Facebook has recently developed Dynabench, an online tool where users can try to fool language models. The goal is to gather human input dynamically to measure progress in NLP more accurately. This follows a trend of earlier efforts to test NLP models using human input such as Trick Me If You Can and Beat the AI from researchers at the University of Maryland and UCL respectively.
In a collaborative effort between Microsoft Research and the University of Washington, Checklist is a task-agnostic method for NLP model behavior testing. Inspired by typical testing methods from Software Engineering, researchers have developed a matrix for testing a large and diverse number of cases. It consists of three types of tests for a large array of different adversarial methods such as specific vocabulary, negation, semantic role labeling, fairness, and many others.
- Minimum Functionality Test (MFT) to target a specific behavior (similar to unit testing),
- Invariance Test (INV) for testing small perturbations that should not modify the result, and
- Directional Expectation test (DIR) for testing perturbations that should produce an expected result.

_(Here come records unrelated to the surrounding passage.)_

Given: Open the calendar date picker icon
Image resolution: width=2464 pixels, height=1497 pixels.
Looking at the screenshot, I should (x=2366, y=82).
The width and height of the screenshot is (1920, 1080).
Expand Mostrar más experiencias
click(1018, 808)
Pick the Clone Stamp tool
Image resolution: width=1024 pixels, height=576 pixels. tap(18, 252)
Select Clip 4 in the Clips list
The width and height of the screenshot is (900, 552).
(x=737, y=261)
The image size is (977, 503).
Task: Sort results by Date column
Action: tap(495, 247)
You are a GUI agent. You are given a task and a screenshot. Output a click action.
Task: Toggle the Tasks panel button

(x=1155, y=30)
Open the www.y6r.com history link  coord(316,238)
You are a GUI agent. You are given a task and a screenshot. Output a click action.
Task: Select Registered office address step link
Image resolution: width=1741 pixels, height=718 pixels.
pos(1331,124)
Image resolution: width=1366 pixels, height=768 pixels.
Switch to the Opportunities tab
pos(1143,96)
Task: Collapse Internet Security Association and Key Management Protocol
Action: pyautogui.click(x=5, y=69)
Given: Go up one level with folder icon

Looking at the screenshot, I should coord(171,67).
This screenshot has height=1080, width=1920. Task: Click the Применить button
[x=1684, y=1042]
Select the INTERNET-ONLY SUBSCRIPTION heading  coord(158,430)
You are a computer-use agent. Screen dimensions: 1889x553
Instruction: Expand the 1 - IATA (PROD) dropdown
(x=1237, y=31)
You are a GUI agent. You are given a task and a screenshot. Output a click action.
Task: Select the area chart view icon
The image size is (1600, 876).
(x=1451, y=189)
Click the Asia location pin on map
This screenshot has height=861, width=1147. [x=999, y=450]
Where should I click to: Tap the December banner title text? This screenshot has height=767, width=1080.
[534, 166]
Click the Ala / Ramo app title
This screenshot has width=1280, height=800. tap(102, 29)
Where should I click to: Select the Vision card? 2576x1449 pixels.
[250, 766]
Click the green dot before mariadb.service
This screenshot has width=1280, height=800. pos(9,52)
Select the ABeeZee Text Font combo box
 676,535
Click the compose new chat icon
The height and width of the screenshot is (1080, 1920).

Some examples of these tests can be observed in the image below. The paper tests state-of-the-art models from Microsoft, Google, Amazon, as well as BERT and RoBERTa. As can be observed in the table taken from the paper, results show some alarming failure rates, even in the best models. Additionally, usage of the tool by researchers has proven to increase the number of tests performed and the amount of identified bugs.
A recent seminar hosted by Stanford ML Systems inviting the paper's first author can be found on YouTube. Furthermore, the Checklist repository is open source. (Pro hint: you can find an arXiv paper's code directly on the website since the recent addition of a code tab following a collaboration with PapersWithCode.)
Why it matters
Especially in NLP tasks, a human-centric approach to testing models is essential. For instance, users can use negation, specific entity names, and temporal vocabulary to attempt to trick modern state-of-the-art models. If a social network wants to implement the classification of hate-speech, it should be robust against adversarial statements using these techniques.